Way Ahead For Pakistan
Although the FATF is currently headed by China who is an all-weather ally of Pakistan still the evidence against Pakistan is so strong that even China couldn’t save it from remaining in the ‘Grey List’ .Chances of Pakistan exiting the Grey List in the next few years are now reduced to nil. The possibility of a formal Black Listing in February 2020 is now highly probable. The moment a nation gets put in the Black List, it invites immediate economic sanctions and punishment – borrowing will become difficult, non-banking financial institutions will come under financial scrutiny and bailouts and IMF packages will become harder to access. Only two countries, North Korea and Iran, are on the FATF blacklist, which severely crimps their access to the global financial system as well as international aid.
No doubt this was received as good news in Pakistan, and the country was quick to celebrate by expressing themselves on all kinds of social media platforms, declaring it as a victory, they should not forget that this happiness could be short-lived. The stern warning the country has received cannot be pushed aside so easily. While Pakistan was able to receive the backing of important allies such as Turkey and Malaysia, there is little doubt that the country is still not out of danger.

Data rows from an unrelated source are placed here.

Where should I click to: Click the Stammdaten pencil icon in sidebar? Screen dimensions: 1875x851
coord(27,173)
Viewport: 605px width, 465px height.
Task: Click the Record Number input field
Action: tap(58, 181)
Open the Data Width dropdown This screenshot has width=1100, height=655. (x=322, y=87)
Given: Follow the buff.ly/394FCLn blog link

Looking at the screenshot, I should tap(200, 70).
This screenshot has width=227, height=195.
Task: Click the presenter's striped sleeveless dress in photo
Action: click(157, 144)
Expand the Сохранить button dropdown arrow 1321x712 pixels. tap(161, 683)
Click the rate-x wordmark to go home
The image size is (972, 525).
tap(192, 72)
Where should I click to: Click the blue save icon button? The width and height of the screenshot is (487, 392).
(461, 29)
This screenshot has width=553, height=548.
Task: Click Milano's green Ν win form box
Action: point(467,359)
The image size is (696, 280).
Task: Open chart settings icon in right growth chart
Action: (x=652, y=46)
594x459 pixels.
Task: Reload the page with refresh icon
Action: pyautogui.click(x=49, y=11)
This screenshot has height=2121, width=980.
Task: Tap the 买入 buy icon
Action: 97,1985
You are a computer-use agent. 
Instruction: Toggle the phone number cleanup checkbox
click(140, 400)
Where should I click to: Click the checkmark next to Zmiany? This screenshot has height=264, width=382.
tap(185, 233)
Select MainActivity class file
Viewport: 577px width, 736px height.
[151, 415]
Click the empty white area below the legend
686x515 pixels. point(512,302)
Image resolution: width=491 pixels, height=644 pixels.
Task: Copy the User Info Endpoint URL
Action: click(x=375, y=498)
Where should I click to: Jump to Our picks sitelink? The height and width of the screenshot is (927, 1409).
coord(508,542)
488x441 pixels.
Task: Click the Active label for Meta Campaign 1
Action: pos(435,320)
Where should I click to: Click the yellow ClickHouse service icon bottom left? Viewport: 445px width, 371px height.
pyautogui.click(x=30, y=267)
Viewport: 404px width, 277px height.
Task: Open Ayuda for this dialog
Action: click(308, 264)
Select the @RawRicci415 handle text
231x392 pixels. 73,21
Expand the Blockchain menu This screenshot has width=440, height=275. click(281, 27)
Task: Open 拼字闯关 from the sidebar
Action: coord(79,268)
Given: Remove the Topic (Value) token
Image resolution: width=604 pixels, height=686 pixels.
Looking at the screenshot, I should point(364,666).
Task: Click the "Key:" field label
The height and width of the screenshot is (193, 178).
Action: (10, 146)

With Pakistan already boycotted by the US who have already withdrawn all financial support from the country and the IMF already denying further loans to the country, the chances of survival of Pakistan’s economy seems bleak. If the country has not gotten close to fulfilling the FATF requirements in two years, one can only imagine how much progress it can show in the next four months. This goes to show how serious it is in terms of taking action on terrorist finance and money laundering.